-- TASKS TO COMPLETE --
A) Please output the section of the passage on teaching mathematics that begins at "The unfortunate reputation" and ends after "often remained unclear.", reproduced word for word.
B) Summarize the passage on teaching mathematics in two sentences.

A Thoughtful and Developmentally Appropriate Approach to Teaching Mathematics

by Sally Borduin, former Lower and Middle School Math Specialist

Contemporary Contexts

At our school, we recognize that providing a high-quality education in mathematics so that our students are equipped for their futures is no easy feat. With this in mind, and in line with our mission, we try to embrace an attitude of constant self-reflection with the intention of improving our work. Our approach to learning and to planning our work is driven by research. We strive to foster not only competent mathematicians but also students who get pleasure from engaging with numbers and who understand the significance or math. To reach this goal, one aspect of our work is to undo the influence of “math phobia,” a phenomenon so prevalent in our society that math is often viewed as unappealing, mysterious, and inaccessible. If you combine the possibility of children’s preconceived ideas gained from this cultural norm with the fear of making mistakes, in a modern world filled with expectations for instant gratification, the necessity of building the groundwork becomes clearer: We need to create safe environments where children feel comfortable taking risks, persevering through challenges, and believing in their capacity to do math.

The Bank Street credo and our practice emphasize courage, engagement, and flexibility; our school values empowering students, respecting individuals, viewing mistakes as learning opportunities, and developing self-efficacy. A key objective we share with the National Council of Teachers of Mathematics is for children to have the expectation that their math work will make sense to them, and then to actually have it make sense. Those two things engender a sense of confidence as well as real competence.

Math Misunderstood

The unfortunate reputation the subject has often gained is largely due to the way many of us learned math ourselves: by memorizing facts and procedures, applying them, and then moving on, we were placed in the role of passive receivers of information. Within such a framework, math became a mechanical rather than a creative process; we relied heavily on memory, conformity, and compliance, while underlying concepts often remained unclear.

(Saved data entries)
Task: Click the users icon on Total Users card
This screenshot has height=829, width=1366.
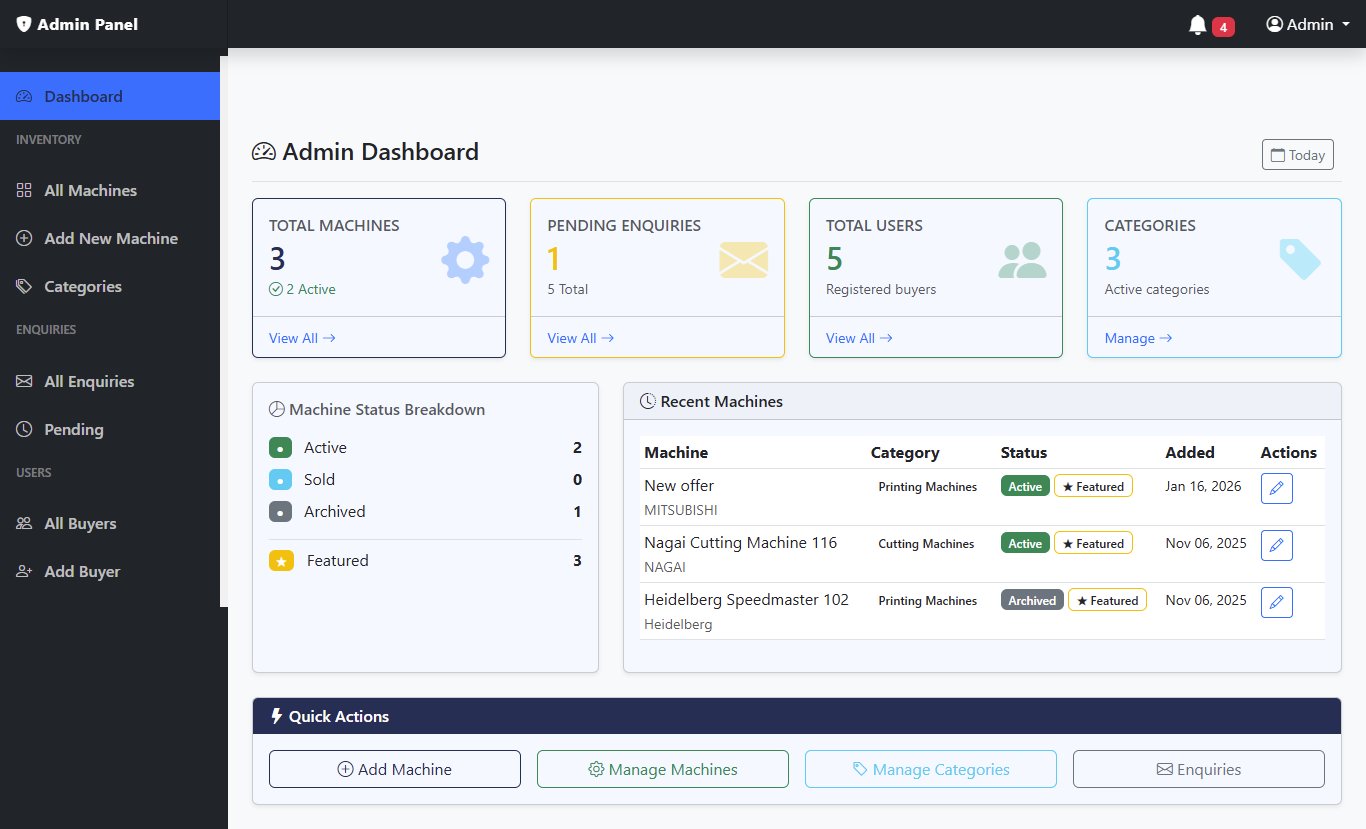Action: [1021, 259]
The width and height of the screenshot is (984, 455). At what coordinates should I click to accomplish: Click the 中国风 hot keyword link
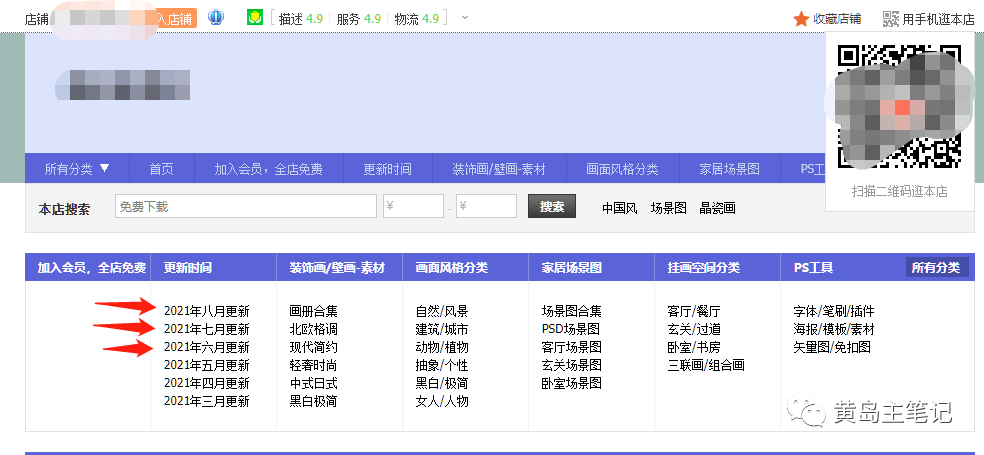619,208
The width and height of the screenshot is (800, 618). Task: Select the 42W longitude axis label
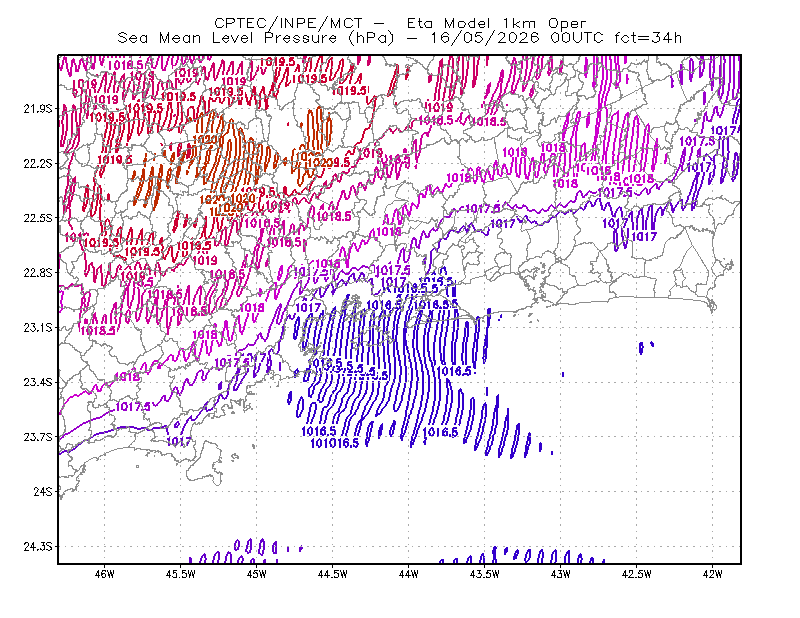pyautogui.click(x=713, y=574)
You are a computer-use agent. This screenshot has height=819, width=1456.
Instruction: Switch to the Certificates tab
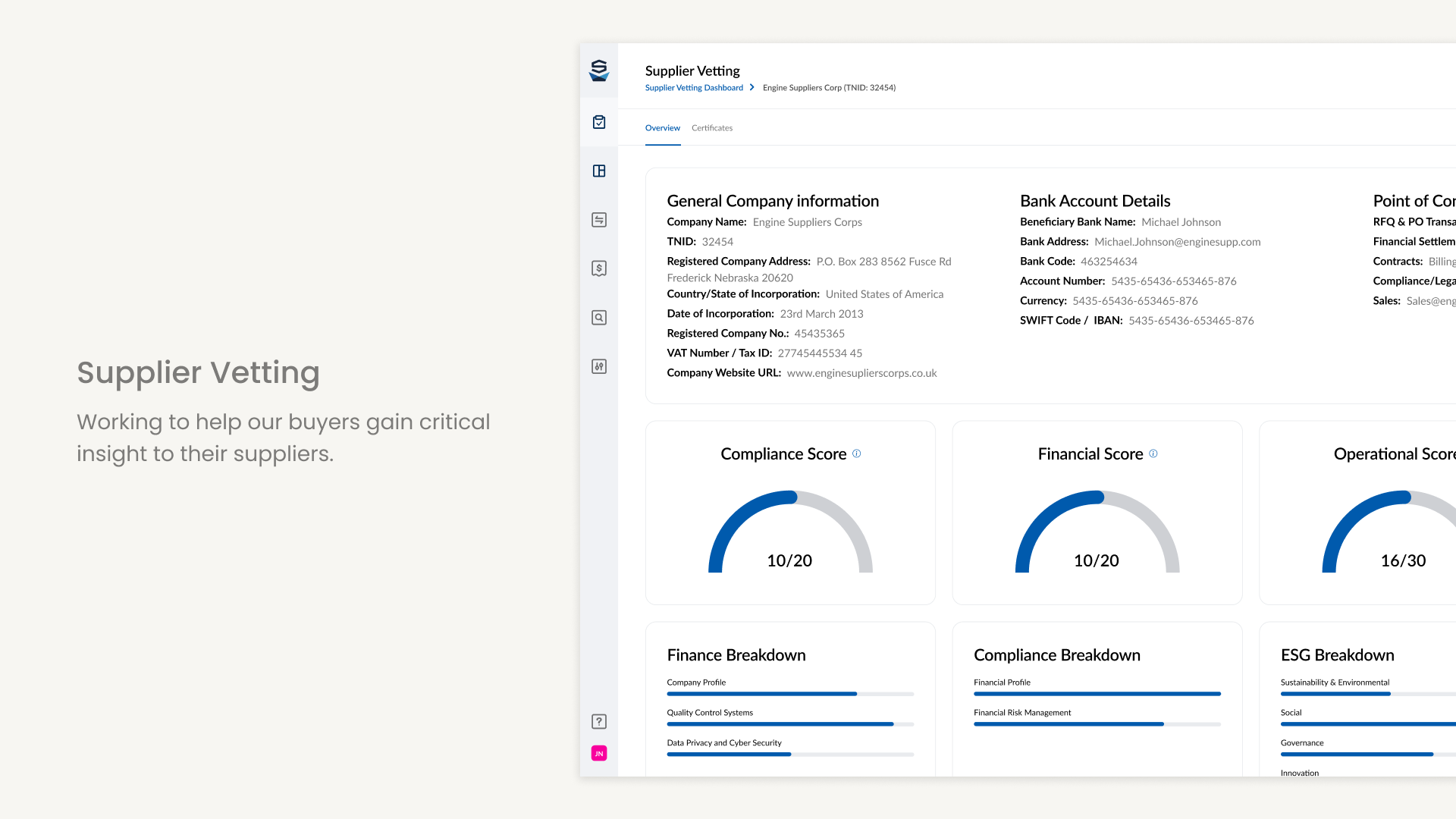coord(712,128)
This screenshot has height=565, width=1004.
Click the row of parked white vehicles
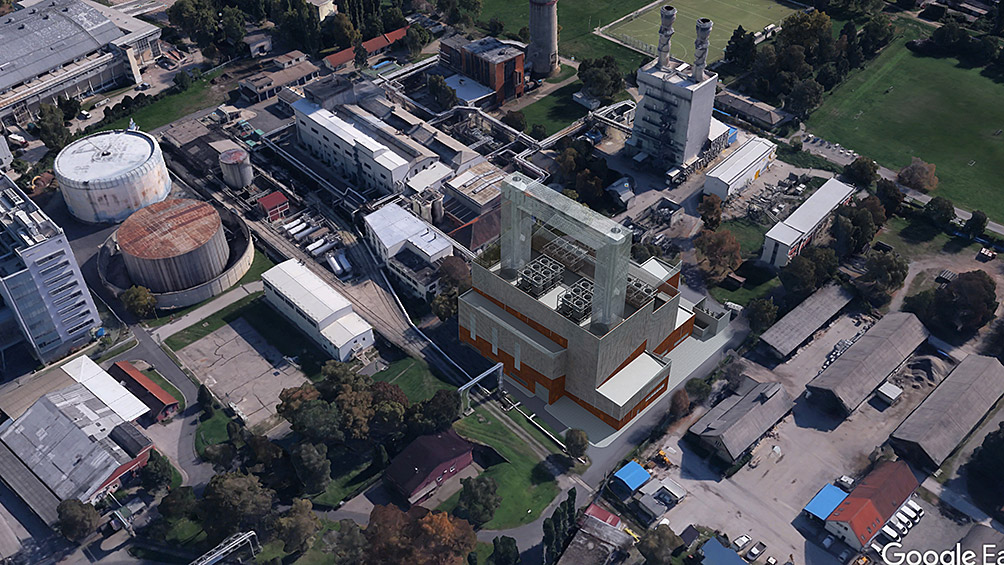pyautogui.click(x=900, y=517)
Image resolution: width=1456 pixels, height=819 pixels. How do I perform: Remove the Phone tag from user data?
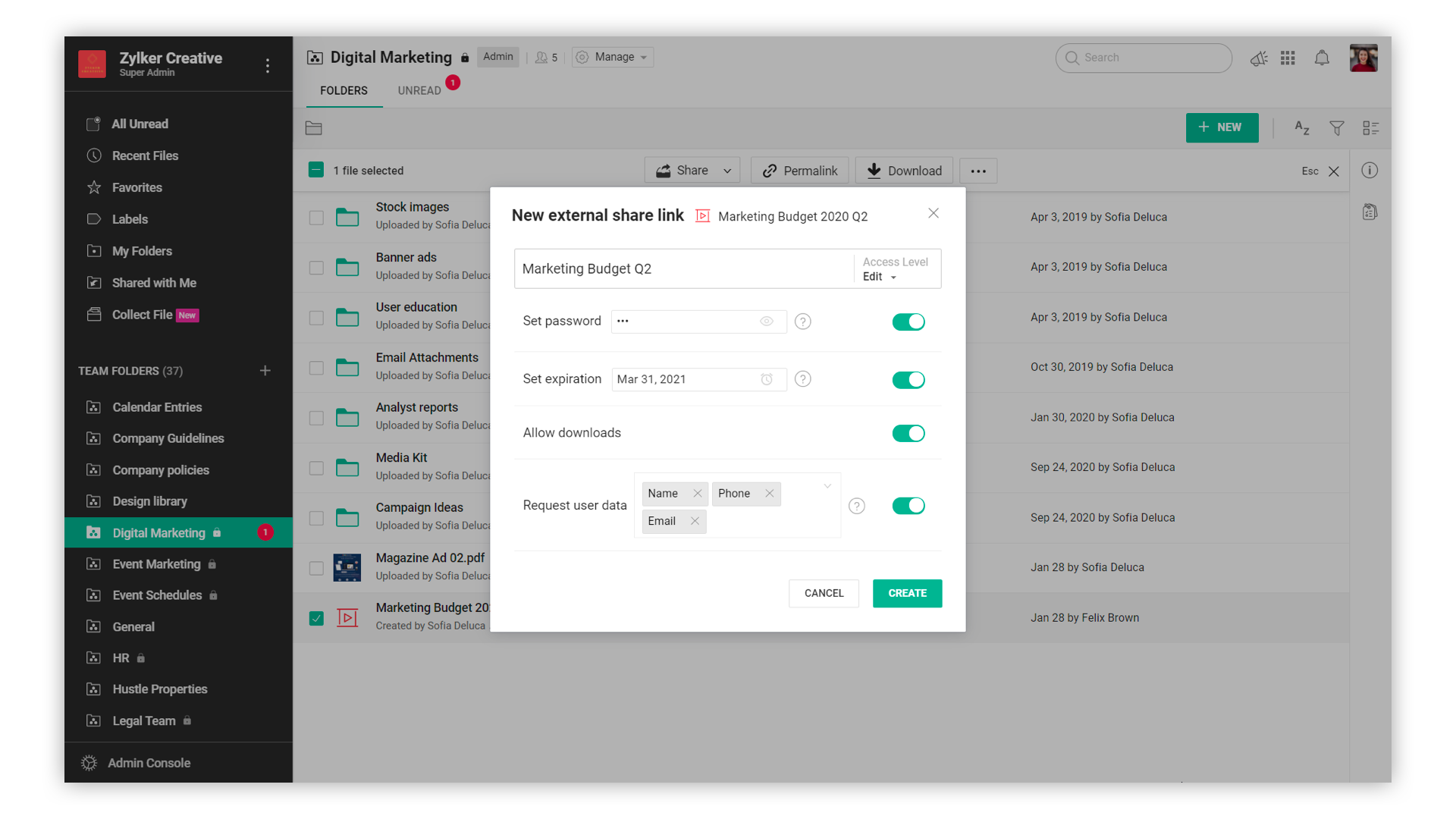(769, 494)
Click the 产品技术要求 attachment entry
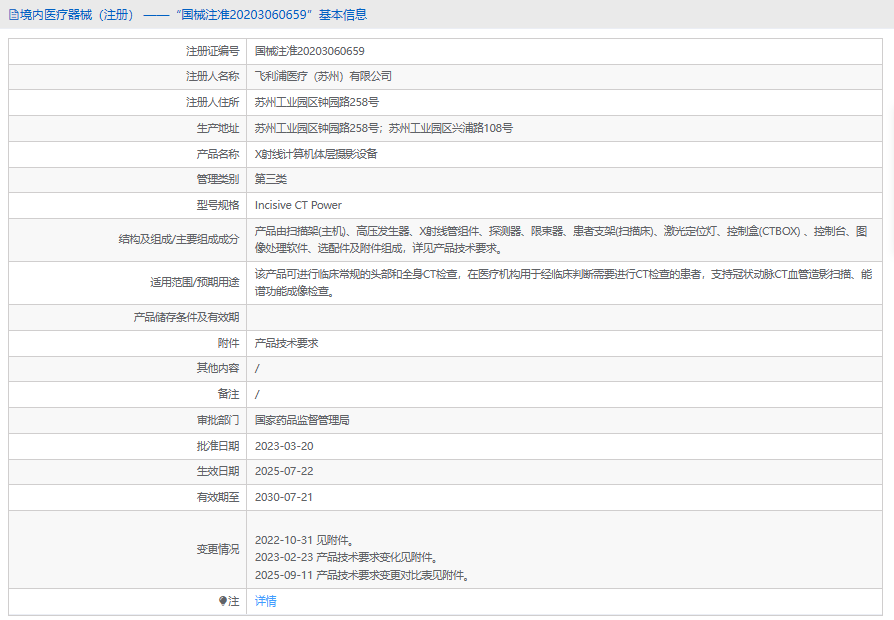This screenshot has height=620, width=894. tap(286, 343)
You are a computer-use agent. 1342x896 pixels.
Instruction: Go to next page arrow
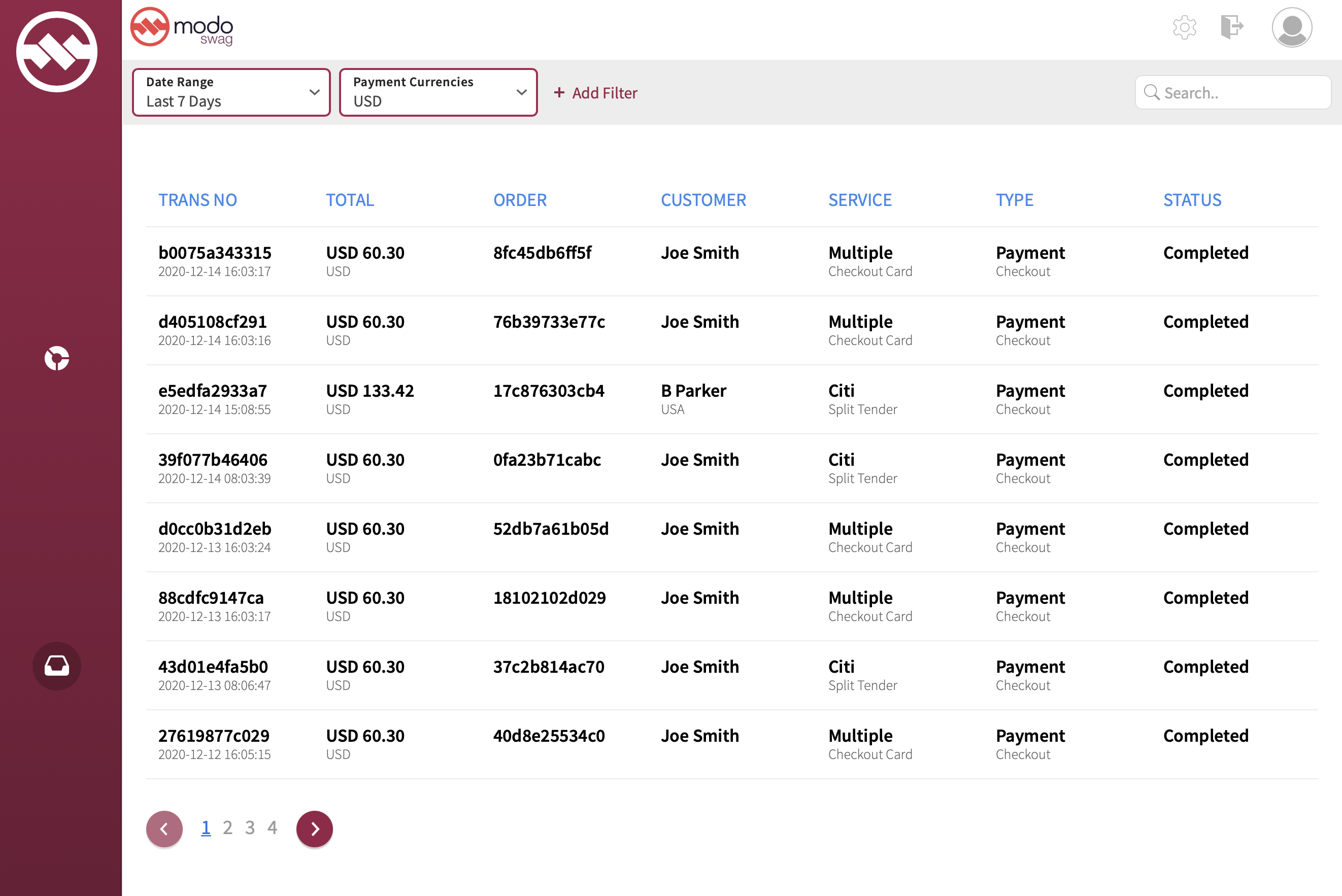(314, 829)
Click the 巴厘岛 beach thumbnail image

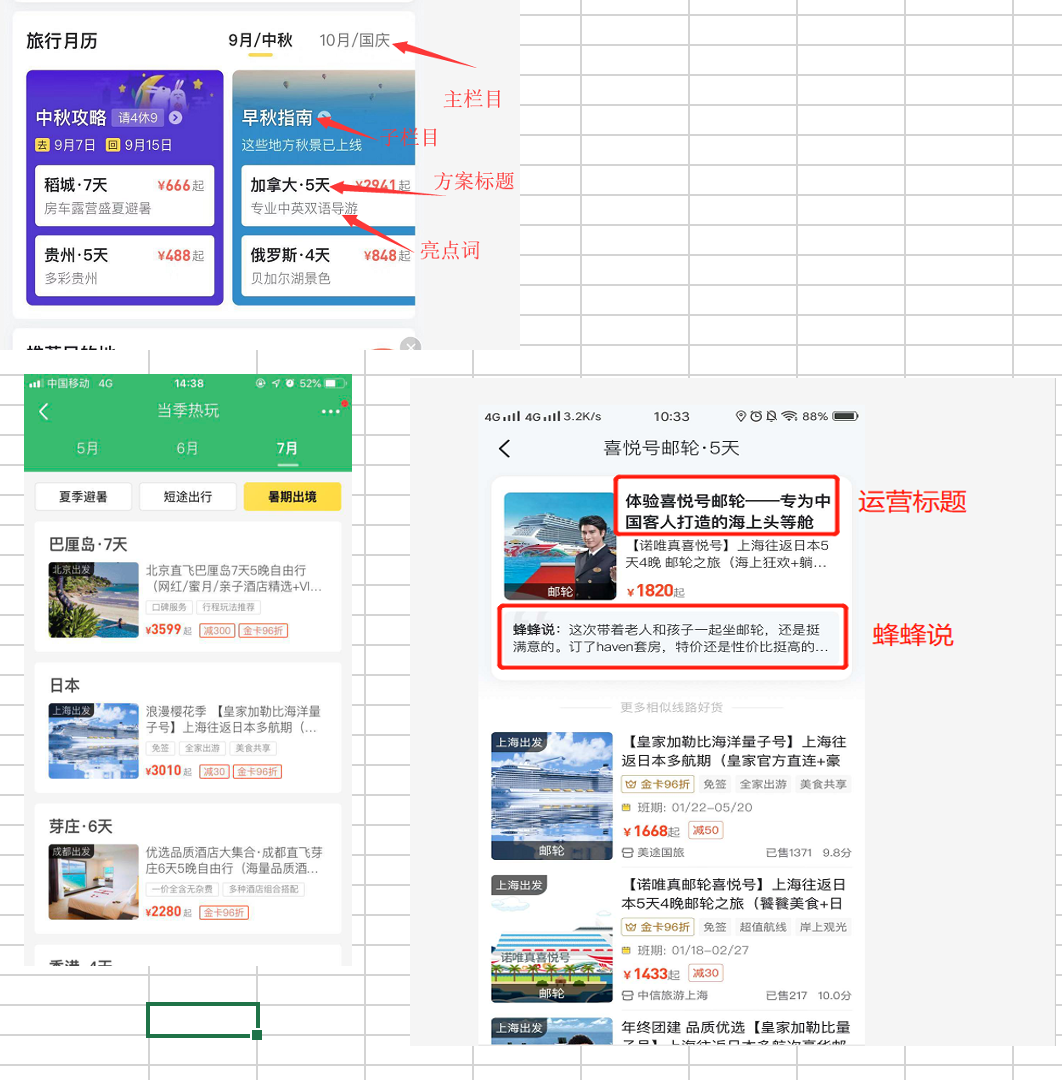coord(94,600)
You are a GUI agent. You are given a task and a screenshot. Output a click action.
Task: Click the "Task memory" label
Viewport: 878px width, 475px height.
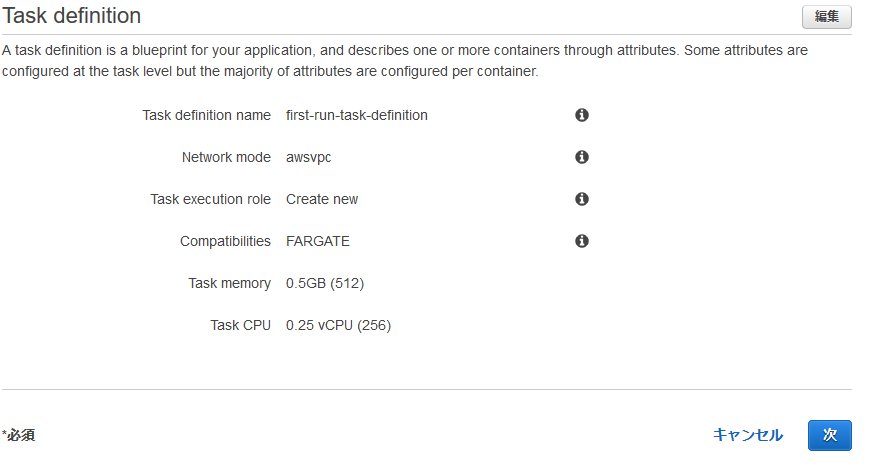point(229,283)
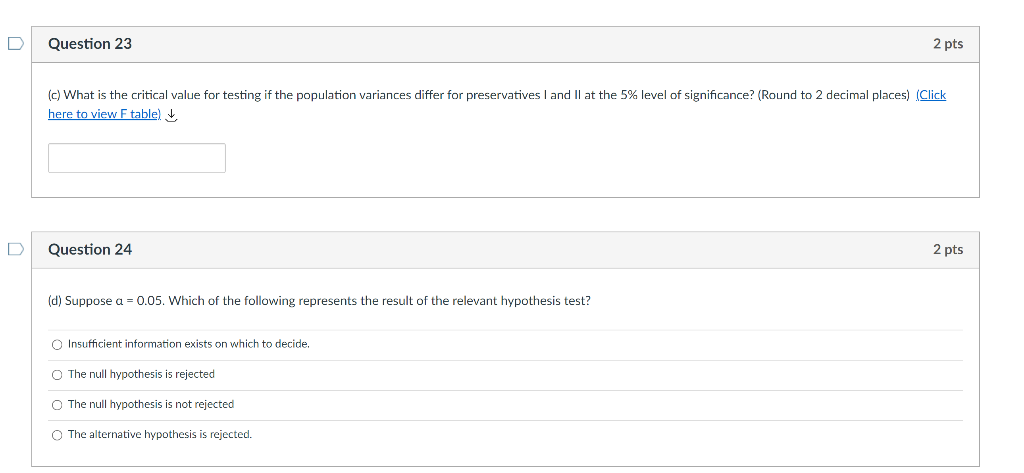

-- RESPONSES IN ORDER --
A)
The unfortunate reputation the subject has often gained is largely due to the way many of us learned math ourselves: by memorizing facts and procedures, applying them, and then moving on, we were placed in the role of passive receivers of information. Within such a framework, math became a mechanical rather than a creative process; we relied heavily on memory, conformity, and compliance, while underlying concepts often remained unclear.

B) To counter widespread "math phobia," the school works to create safe environments where children feel comfortable taking risks, persevering through challenges, and believing in their capacity to do math, and it aims for their math work to actually make sense to them. The subject's poor reputation comes largely from the way many people learned it, memorizing facts and procedures as passive receivers of information, which made math a mechanical rather than creative process and left underlying concepts unclear.